# start of MATERIAL FOR THE TASK

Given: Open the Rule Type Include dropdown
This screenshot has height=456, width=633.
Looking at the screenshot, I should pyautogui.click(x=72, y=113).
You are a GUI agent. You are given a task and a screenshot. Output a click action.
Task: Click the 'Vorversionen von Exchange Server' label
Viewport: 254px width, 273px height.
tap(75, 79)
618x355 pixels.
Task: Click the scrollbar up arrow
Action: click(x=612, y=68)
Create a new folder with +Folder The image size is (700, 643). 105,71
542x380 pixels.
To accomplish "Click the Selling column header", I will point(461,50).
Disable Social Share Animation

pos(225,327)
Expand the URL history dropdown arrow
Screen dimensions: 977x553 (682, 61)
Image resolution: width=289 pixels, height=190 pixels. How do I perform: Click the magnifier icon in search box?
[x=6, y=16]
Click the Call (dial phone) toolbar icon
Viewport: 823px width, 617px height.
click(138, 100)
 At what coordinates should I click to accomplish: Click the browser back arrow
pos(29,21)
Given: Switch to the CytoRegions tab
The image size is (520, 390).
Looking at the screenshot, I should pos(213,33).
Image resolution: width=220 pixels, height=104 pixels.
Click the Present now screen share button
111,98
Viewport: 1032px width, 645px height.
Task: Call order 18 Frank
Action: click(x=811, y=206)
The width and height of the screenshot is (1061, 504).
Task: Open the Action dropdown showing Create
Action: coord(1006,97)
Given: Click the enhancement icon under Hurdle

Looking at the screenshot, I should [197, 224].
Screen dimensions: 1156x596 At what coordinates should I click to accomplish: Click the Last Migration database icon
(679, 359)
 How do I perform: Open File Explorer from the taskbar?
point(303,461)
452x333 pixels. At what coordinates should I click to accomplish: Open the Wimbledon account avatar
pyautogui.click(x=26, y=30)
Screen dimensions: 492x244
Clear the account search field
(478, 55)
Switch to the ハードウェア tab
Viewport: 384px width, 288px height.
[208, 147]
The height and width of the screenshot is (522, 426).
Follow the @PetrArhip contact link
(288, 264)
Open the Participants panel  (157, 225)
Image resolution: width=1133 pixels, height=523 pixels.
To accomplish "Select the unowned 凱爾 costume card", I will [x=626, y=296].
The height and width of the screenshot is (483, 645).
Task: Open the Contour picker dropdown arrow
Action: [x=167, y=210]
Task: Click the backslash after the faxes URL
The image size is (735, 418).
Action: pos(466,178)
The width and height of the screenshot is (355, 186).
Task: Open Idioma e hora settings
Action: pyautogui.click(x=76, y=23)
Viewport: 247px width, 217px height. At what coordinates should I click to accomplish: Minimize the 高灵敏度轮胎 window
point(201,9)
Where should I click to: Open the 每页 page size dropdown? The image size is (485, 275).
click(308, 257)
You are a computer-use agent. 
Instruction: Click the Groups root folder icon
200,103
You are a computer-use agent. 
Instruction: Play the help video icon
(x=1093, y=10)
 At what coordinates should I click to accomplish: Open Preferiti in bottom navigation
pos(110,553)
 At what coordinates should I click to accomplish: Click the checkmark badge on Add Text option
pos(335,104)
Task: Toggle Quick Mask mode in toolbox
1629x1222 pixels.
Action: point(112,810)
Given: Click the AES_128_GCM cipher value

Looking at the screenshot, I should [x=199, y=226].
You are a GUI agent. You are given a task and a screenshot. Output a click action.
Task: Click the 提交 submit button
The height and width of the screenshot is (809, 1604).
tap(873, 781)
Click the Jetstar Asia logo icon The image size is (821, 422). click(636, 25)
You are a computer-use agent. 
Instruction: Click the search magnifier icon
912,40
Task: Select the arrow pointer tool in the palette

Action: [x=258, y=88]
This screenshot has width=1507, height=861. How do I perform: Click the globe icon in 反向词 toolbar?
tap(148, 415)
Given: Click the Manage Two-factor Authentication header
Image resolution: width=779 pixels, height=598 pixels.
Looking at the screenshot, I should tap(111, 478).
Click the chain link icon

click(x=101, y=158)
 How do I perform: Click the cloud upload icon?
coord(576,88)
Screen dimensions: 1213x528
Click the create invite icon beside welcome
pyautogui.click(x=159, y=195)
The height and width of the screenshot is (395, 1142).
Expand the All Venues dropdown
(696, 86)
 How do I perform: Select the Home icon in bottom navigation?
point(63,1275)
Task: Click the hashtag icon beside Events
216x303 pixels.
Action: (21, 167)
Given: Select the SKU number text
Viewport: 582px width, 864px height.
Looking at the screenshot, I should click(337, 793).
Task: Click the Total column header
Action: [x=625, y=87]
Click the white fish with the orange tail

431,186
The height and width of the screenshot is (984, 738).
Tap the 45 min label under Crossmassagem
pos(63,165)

# end of MATERIAL FOR THE TASK

__WHAT TO PRODUCE__:
Rewrite all the rows above, putting "magnifying glass icon" wherever "magnifier icon" appears and leaving everything else unchanged.

__RESPONSE__:
Given: Open the Rule Type Include dropdown
This screenshot has height=456, width=633.
Looking at the screenshot, I should pyautogui.click(x=72, y=113).
You are a GUI agent. You are given a task and a screenshot. Output a click action.
Task: Click the 'Vorversionen von Exchange Server' label
Viewport: 254px width, 273px height.
tap(75, 79)
618x355 pixels.
Task: Click the scrollbar up arrow
Action: click(x=612, y=68)
Create a new folder with +Folder The image size is (700, 643). 105,71
542x380 pixels.
To accomplish "Click the Selling column header", I will point(461,50).
Disable Social Share Animation

pos(225,327)
Expand the URL history dropdown arrow
Screen dimensions: 977x553 (682, 61)
Image resolution: width=289 pixels, height=190 pixels. How do I perform: Click the magnifying glass icon in search box?
[x=6, y=16]
Click the Call (dial phone) toolbar icon
Viewport: 823px width, 617px height.
click(138, 100)
 At what coordinates should I click to accomplish: Click the browser back arrow
pos(29,21)
Given: Switch to the CytoRegions tab
The image size is (520, 390).
Looking at the screenshot, I should pos(213,33).
Image resolution: width=220 pixels, height=104 pixels.
Click the Present now screen share button
111,98
Viewport: 1032px width, 645px height.
Task: Call order 18 Frank
Action: click(x=811, y=206)
The width and height of the screenshot is (1061, 504).
Task: Open the Action dropdown showing Create
Action: coord(1006,97)
Given: Click the enhancement icon under Hurdle

Looking at the screenshot, I should [197, 224].
Screen dimensions: 1156x596 At what coordinates should I click to accomplish: Click the Last Migration database icon
(679, 359)
 How do I perform: Open File Explorer from the taskbar?
point(303,461)
452x333 pixels. At what coordinates should I click to accomplish: Open the Wimbledon account avatar
pyautogui.click(x=26, y=30)
Screen dimensions: 492x244
Clear the account search field
(478, 55)
Switch to the ハードウェア tab
Viewport: 384px width, 288px height.
[208, 147]
The height and width of the screenshot is (522, 426).
Follow the @PetrArhip contact link
(288, 264)
Open the Participants panel  (157, 225)
Image resolution: width=1133 pixels, height=523 pixels.
To accomplish "Select the unowned 凱爾 costume card", I will [x=626, y=296].
The height and width of the screenshot is (483, 645).
Task: Open the Contour picker dropdown arrow
Action: [x=167, y=210]
Task: Click the backslash after the faxes URL
The image size is (735, 418).
Action: pos(466,178)
The width and height of the screenshot is (355, 186).
Task: Open Idioma e hora settings
Action: pyautogui.click(x=76, y=23)
Viewport: 247px width, 217px height. At what coordinates should I click to accomplish: Minimize the 高灵敏度轮胎 window
point(201,9)
Where should I click to: Open the 每页 page size dropdown? The image size is (485, 275).
click(308, 257)
You are a computer-use agent. 
Instruction: Click the Groups root folder icon
200,103
You are a computer-use agent. 
Instruction: Play the help video icon
(x=1093, y=10)
 At what coordinates should I click to accomplish: Open Preferiti in bottom navigation
pos(110,553)
 At what coordinates should I click to accomplish: Click the checkmark badge on Add Text option
pos(335,104)
Task: Toggle Quick Mask mode in toolbox
1629x1222 pixels.
Action: point(112,810)
Given: Click the AES_128_GCM cipher value

Looking at the screenshot, I should [x=199, y=226].
You are a GUI agent. You are given a task and a screenshot. Output a click action.
Task: Click the 提交 submit button
The height and width of the screenshot is (809, 1604).
tap(873, 781)
Click the Jetstar Asia logo icon The image size is (821, 422). click(636, 25)
You are a computer-use agent. 
Instruction: Click the search magnifying glass icon
912,40
Task: Select the arrow pointer tool in the palette

Action: [x=258, y=88]
This screenshot has width=1507, height=861. How do I perform: Click the globe icon in 反向词 toolbar?
tap(148, 415)
Given: Click the Manage Two-factor Authentication header
Image resolution: width=779 pixels, height=598 pixels.
Looking at the screenshot, I should tap(111, 478).
Click the chain link icon

click(x=101, y=158)
 How do I perform: Click the cloud upload icon?
coord(576,88)
Screen dimensions: 1213x528
Click the create invite icon beside welcome
pyautogui.click(x=159, y=195)
The height and width of the screenshot is (395, 1142).
Expand the All Venues dropdown
(696, 86)
 How do I perform: Select the Home icon in bottom navigation?
point(63,1275)
Task: Click the hashtag icon beside Events
216x303 pixels.
Action: (21, 167)
Given: Select the SKU number text
Viewport: 582px width, 864px height.
Looking at the screenshot, I should click(337, 793).
Task: Click the Total column header
Action: [x=625, y=87]
Click the white fish with the orange tail

431,186
The height and width of the screenshot is (984, 738).
Tap the 45 min label under Crossmassagem
pos(63,165)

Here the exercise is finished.